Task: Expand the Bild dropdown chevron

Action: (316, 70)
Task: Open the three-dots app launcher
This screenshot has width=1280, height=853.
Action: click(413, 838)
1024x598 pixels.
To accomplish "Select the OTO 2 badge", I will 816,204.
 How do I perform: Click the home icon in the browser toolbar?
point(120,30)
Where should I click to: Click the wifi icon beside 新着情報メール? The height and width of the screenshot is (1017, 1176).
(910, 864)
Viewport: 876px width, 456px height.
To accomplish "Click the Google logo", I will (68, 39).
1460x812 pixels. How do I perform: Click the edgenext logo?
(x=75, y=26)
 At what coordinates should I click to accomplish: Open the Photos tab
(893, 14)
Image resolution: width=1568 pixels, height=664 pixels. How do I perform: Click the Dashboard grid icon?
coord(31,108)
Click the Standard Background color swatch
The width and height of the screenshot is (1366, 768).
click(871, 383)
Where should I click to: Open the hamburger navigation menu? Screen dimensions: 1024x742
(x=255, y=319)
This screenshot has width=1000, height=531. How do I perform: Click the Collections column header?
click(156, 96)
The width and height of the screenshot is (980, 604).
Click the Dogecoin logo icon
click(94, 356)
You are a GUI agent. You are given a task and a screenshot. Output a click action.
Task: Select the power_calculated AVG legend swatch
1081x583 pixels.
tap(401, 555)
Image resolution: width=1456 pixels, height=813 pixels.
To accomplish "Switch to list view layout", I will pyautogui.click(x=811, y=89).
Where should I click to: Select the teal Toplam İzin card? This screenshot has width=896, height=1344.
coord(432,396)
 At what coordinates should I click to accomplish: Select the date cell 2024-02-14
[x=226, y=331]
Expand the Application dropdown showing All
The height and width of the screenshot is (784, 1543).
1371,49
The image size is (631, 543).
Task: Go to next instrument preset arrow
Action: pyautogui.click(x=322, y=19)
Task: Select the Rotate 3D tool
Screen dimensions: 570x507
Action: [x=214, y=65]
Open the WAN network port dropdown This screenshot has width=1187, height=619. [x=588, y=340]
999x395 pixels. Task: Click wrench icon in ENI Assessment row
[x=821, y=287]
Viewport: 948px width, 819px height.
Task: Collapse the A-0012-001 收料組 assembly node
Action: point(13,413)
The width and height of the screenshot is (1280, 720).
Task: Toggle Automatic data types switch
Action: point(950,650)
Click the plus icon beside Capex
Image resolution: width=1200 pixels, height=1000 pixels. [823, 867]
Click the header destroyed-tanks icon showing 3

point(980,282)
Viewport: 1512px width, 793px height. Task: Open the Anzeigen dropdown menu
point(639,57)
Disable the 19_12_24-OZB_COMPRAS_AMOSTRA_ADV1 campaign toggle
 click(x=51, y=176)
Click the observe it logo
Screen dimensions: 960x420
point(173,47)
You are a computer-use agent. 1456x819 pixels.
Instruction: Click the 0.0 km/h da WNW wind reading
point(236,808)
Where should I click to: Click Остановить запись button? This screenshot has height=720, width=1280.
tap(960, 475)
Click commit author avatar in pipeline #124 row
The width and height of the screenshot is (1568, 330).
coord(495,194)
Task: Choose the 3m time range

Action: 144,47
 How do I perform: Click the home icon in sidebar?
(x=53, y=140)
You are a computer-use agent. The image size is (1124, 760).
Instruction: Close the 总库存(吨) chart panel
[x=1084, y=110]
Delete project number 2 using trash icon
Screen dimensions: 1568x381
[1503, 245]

==*==

**WORK REQUIRED:** Go back to the listing above and please repeat it exactly.

**OUTPUT BELOW:**
Task: Expand the Bild dropdown chevron

Action: (316, 70)
Task: Open the three-dots app launcher
This screenshot has width=1280, height=853.
Action: click(413, 838)
1024x598 pixels.
To accomplish "Select the OTO 2 badge", I will 816,204.
 How do I perform: Click the home icon in the browser toolbar?
point(120,30)
Where should I click to: Click the wifi icon beside 新着情報メール? The height and width of the screenshot is (1017, 1176).
(910, 864)
Viewport: 876px width, 456px height.
To accomplish "Click the Google logo", I will (68, 39).
1460x812 pixels. How do I perform: Click the edgenext logo?
(x=75, y=26)
 At what coordinates should I click to accomplish: Open the Photos tab
(893, 14)
Image resolution: width=1568 pixels, height=664 pixels. How do I perform: Click the Dashboard grid icon?
coord(31,108)
Click the Standard Background color swatch
The width and height of the screenshot is (1366, 768).
click(871, 383)
Where should I click to: Open the hamburger navigation menu? Screen dimensions: 1024x742
(x=255, y=319)
This screenshot has width=1000, height=531. How do I perform: Click the Collections column header?
click(156, 96)
The width and height of the screenshot is (980, 604).
Click the Dogecoin logo icon
click(94, 356)
You are a GUI agent. You are given a task and a screenshot. Output a click action.
Task: Select the power_calculated AVG legend swatch
1081x583 pixels.
tap(401, 555)
Image resolution: width=1456 pixels, height=813 pixels.
To accomplish "Switch to list view layout", I will pyautogui.click(x=811, y=89).
Where should I click to: Select the teal Toplam İzin card? This screenshot has width=896, height=1344.
coord(432,396)
 At what coordinates should I click to accomplish: Select the date cell 2024-02-14
[x=226, y=331]
Expand the Application dropdown showing All
The height and width of the screenshot is (784, 1543).
1371,49
The image size is (631, 543).
Task: Go to next instrument preset arrow
Action: pyautogui.click(x=322, y=19)
Task: Select the Rotate 3D tool
Screen dimensions: 570x507
Action: [x=214, y=65]
Open the WAN network port dropdown This screenshot has width=1187, height=619. [x=588, y=340]
999x395 pixels. Task: Click wrench icon in ENI Assessment row
[x=821, y=287]
Viewport: 948px width, 819px height.
Task: Collapse the A-0012-001 收料組 assembly node
Action: point(13,413)
The width and height of the screenshot is (1280, 720).
Task: Toggle Automatic data types switch
Action: point(950,650)
Click the plus icon beside Capex
Image resolution: width=1200 pixels, height=1000 pixels. [823, 867]
Click the header destroyed-tanks icon showing 3

point(980,282)
Viewport: 1512px width, 793px height. Task: Open the Anzeigen dropdown menu
point(639,57)
Disable the 19_12_24-OZB_COMPRAS_AMOSTRA_ADV1 campaign toggle
 click(x=51, y=176)
Click the observe it logo
Screen dimensions: 960x420
point(173,47)
You are a computer-use agent. 1456x819 pixels.
Instruction: Click the 0.0 km/h da WNW wind reading
point(236,808)
Where should I click to: Click Остановить запись button? This screenshot has height=720, width=1280.
tap(960, 475)
Click commit author avatar in pipeline #124 row
The width and height of the screenshot is (1568, 330).
coord(495,194)
Task: Choose the 3m time range

Action: 144,47
 How do I perform: Click the home icon in sidebar?
(x=53, y=140)
You are a computer-use agent. The image size is (1124, 760).
Instruction: Close the 总库存(吨) chart panel
[x=1084, y=110]
Delete project number 2 using trash icon
Screen dimensions: 1568x381
[1503, 245]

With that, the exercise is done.